How to Survive a Migraine

Recently the NHS released a list of 35 conditions they would no longer be treating on prescription The list included migraine, a common condition which affects around one in five women, and one in fifteen men.

What is a migraine?

Migraine is a moderate to severe headache, usually felt as a throbbing pain on one side of the head. Some sufferers also experience nausea, vomiting or sensitivity to light and sound. Others may experience ‘an aura’ before a migraine strikes, such as seeing flashing lights.

What causes a migraine?

The exact cause is unknown, but many factors play a part in triggering a migraine. There is evidence to suggest genes may play a role, as many sufferers have close relatives who also experience migraine. Others are triggered by stress, tiredness or by certain foods and drinks.

How can I treat migraine?

There is no cure for migraine, but you can combat the symptoms in a variety of ways.

Many sufferers find the best thing to deal with an attack is to sleep or lie in a dark room, especially if they are experiencing light sensitivity.
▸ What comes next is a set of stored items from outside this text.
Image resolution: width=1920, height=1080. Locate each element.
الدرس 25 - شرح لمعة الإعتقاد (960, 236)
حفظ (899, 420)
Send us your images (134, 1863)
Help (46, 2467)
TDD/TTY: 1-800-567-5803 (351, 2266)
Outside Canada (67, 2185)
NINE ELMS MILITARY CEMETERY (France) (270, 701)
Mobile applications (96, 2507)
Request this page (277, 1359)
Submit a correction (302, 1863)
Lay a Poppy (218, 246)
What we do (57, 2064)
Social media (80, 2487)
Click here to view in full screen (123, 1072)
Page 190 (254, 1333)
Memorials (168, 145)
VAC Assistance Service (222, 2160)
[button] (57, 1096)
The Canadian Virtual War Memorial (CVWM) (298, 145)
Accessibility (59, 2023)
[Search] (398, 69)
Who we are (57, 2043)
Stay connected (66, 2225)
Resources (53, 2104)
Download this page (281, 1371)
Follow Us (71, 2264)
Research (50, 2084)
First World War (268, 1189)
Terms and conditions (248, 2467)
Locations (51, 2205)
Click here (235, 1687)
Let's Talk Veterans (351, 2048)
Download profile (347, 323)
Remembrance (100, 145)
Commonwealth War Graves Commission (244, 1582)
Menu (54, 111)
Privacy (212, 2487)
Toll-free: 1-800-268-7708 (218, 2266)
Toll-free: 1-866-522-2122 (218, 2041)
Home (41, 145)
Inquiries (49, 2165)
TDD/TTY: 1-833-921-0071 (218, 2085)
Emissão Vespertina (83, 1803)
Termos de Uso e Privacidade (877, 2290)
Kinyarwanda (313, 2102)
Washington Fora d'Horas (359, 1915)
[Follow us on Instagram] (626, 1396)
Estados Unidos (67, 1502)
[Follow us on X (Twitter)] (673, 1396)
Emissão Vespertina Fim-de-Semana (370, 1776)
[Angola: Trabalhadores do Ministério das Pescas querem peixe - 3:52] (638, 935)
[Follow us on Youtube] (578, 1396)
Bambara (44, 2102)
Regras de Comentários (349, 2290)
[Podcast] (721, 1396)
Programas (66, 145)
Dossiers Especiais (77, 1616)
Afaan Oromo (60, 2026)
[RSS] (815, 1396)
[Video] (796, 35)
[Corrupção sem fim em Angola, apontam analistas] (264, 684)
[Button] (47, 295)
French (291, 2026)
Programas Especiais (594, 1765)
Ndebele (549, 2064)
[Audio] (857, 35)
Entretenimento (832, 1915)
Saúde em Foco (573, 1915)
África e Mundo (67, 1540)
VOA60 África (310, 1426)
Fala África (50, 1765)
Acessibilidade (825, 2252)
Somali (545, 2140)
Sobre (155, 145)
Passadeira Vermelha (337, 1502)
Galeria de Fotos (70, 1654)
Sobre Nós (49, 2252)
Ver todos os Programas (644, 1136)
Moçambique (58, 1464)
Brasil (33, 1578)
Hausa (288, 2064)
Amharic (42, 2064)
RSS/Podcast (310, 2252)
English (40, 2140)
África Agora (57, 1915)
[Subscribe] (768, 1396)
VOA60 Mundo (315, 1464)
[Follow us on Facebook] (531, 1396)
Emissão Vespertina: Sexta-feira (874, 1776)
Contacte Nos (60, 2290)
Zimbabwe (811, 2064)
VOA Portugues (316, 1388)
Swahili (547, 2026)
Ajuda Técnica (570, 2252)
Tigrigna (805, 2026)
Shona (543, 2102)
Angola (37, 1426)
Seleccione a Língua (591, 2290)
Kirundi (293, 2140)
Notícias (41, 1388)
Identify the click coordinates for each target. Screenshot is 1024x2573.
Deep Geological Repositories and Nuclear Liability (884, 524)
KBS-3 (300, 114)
For others, eating something can help. If you’re feeling nauseous, try something light you can nibble slowly. Ginger biscuits can help if you feel sick. Some people even find a good cry can help release the pressure of the headache.

If you’re not keen on painkillers, you could try 4Head’s Quickstrip Cooling Strips. The gel patches cool your forehead, helping to relax tense muscles. If you’ve gone for the lying in the dark method, pop one of these on, and try and take a nap.

Over the counter pain killers can be effective. If nausea makes swallowing pain killers difficult, try a soluble version, like Solpadeine Plus Soluble Tablets or Panadol Extra Soluble Tablets which can be taken in water.

If regular strength pain killers aren’t doing the trick for you, you may need a product designed specifically for migraine. Try Migraleve Complete, which combine their pink and yellow tablets for different stages of a migraine attack. The pink tablets, if taken at the first sign of migraine, can head off an attack. If this doesn’t work, move on to the yellow tablets to treat a migraine in action.